INCORPORATING SYMMETRY INTO DEEP DYNAMICS MODELS FOR IMPROVED GENERALIZATION

Abstract

Recent work has shown deep learning can accelerate the prediction of physical dynamics relative to numerical solvers. However, limited physical accuracy and an inability to generalize under distributional shift limits its applicability to the real world. We propose to improve accuracy and generalization by incorporating symmetries into convolutional neural networks. Specifically, we employ a variety of methods each tailored to enforce a different symmetry. Our models are both theoretically and experimentally robust to distributional shift by symmetry group transformations and enjoy favorable sample complexity.
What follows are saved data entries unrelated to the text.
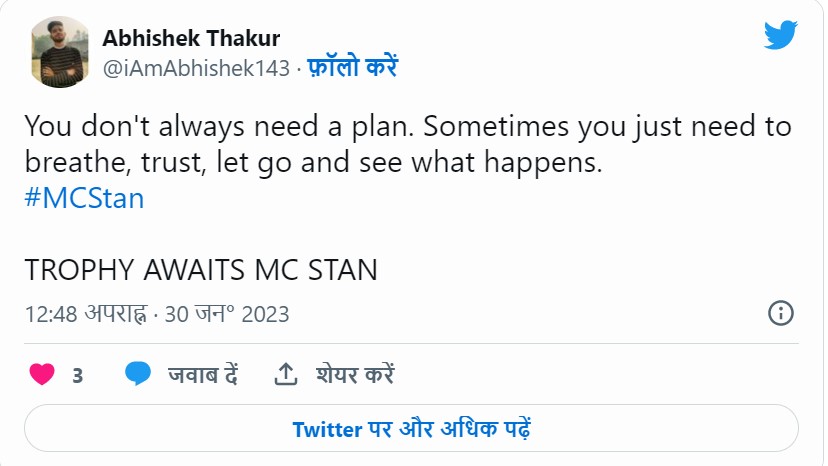Click the जवाब दें reply label
This screenshot has width=828, height=466.
click(x=202, y=375)
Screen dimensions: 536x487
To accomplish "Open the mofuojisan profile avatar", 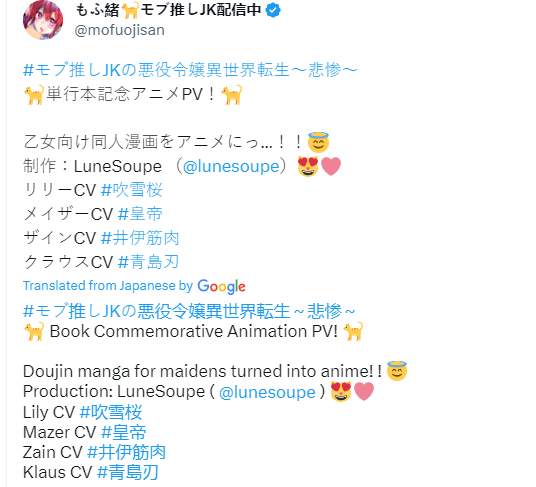I will click(43, 20).
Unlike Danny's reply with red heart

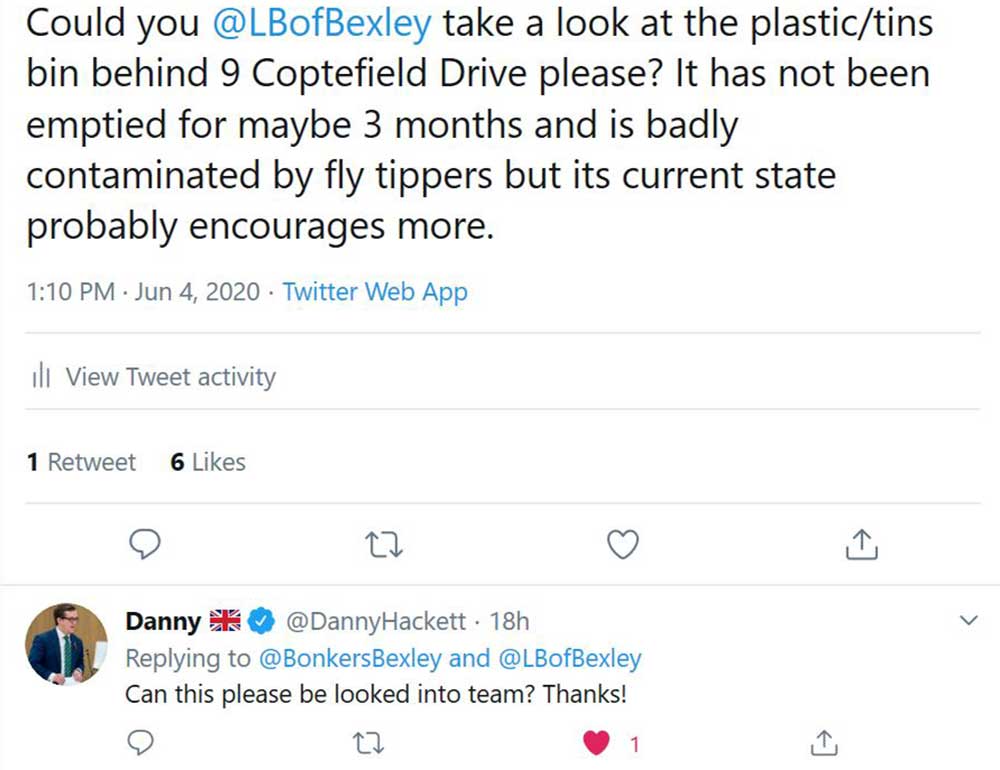pos(597,743)
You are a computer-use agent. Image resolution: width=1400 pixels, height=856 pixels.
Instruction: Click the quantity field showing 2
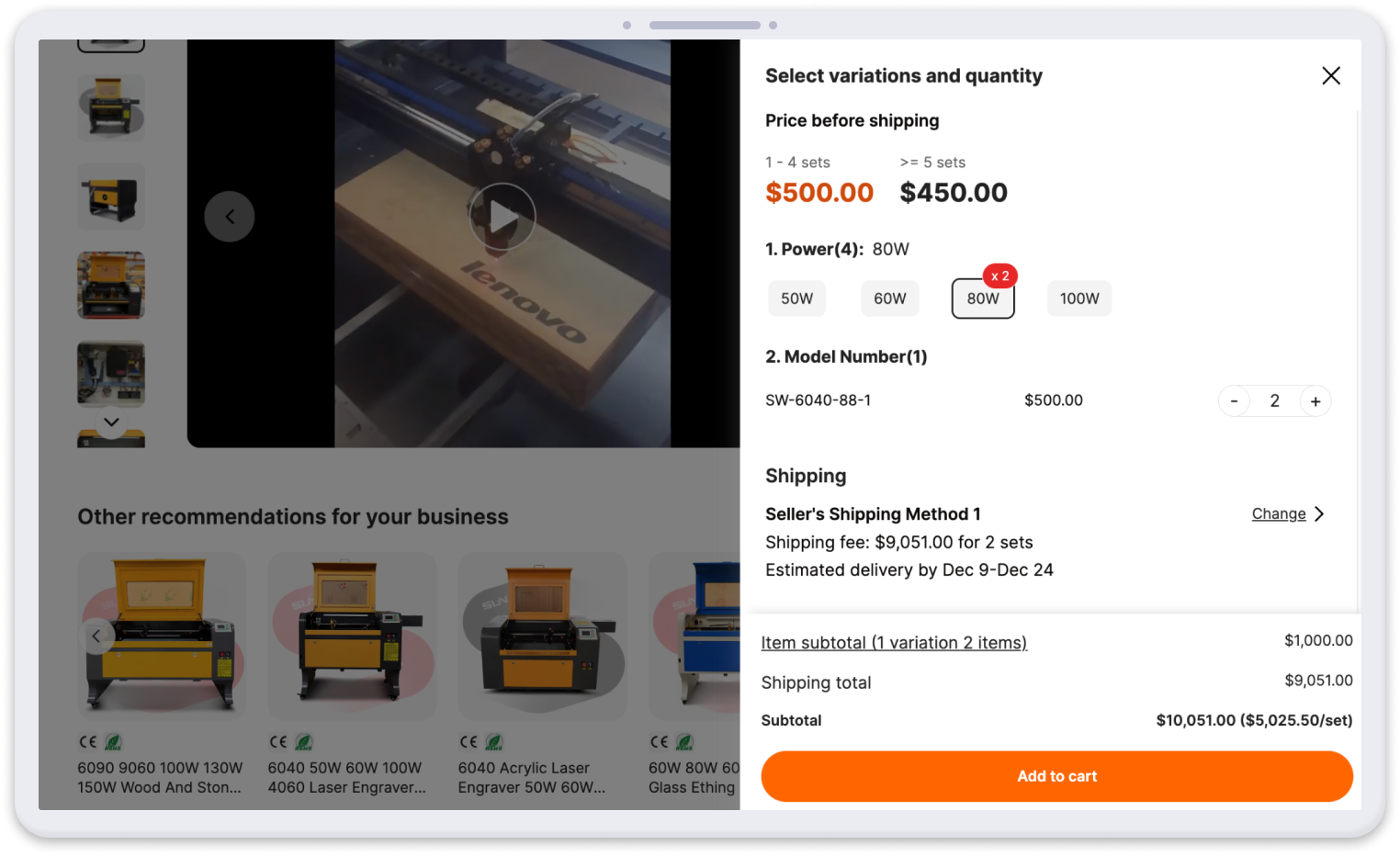point(1274,401)
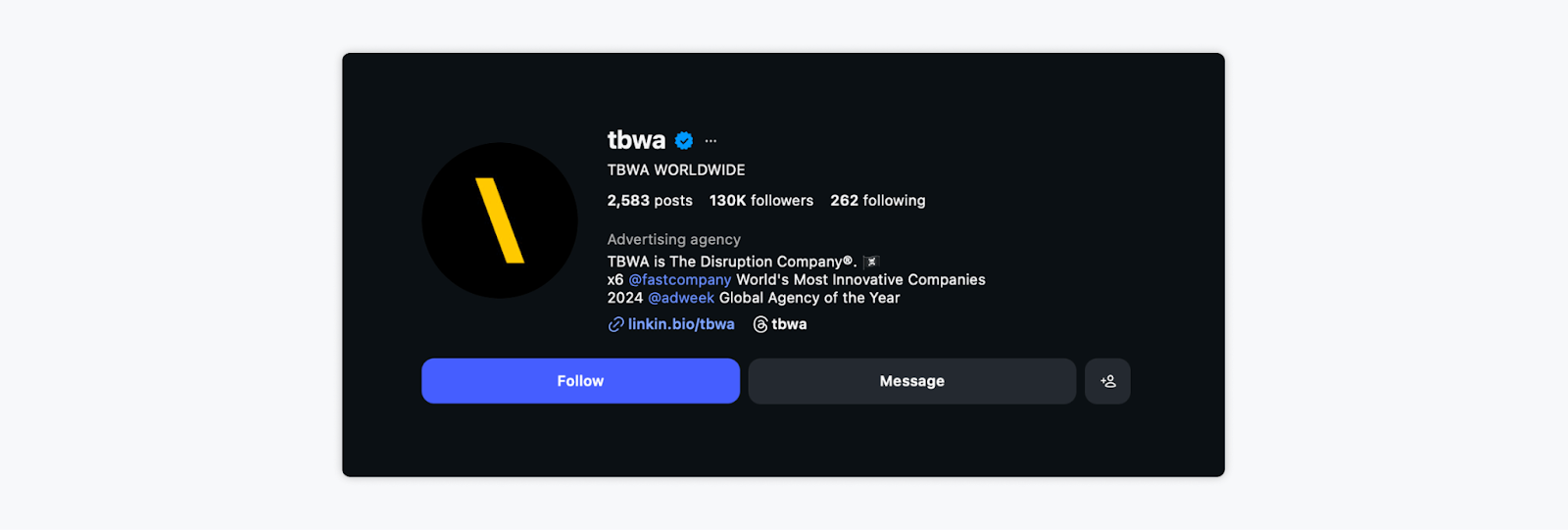The height and width of the screenshot is (530, 1568).
Task: Click the pirate flag emoji in bio
Action: pyautogui.click(x=871, y=262)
We demonstrate the advantage of our approach on a variety of physical dynamics including Rayleigh-Bénard convection and real-world ocean currents and temperatures. Compared with image or text applications, our work is a significant step towards applying equivariant neural networks to high-dimensional systems with complex dynamics. We open-source our simulation, data and code at https://github.com/Rose-STL-Lab/Equivariant-Net.

1. INTRODUCTION

Modeling dynamical systems in order to forecast the future is of critical importance in a wide range of fields including, e.g., fluid dynamics, epidemiology, economics, and neuroscience [2; 21; 45; 22; 14] . Many dynamical systems are described by systems of non-linear differential equations that are difficult to simulate numerically. Accurate numerical computation thus requires long run times and manual engineering in each application. Recently, there has been much work applying deep learning to accelerate solving differential equations [46; 6] . However, current approaches struggle with generalization. The underlying problem is that physical data has no canonical frame of reference to use for data normalization. For example, it is not clear how to rotate samples of fluid flow such that they share a common orientation. Thus real-world out-of-distribution test data is difficult to align with training data. Another limitation of current approaches is low physical accuracy. Even when mean error is low, errors are often spatially correlated, producing a different energy distribution from the ground truth. We propose to improve the generalization and physical accuracy of deep learning models for physical dynamics by incorporating symmetries into the forecasting model. In physics, Noether's Law gives a correspondence between conserved quantities and groups of symmetries. By building a neural network which inherently respects a given symmetry, we thus make conservation of the associated quantity more likely and consequently the model's prediction more physically accurate.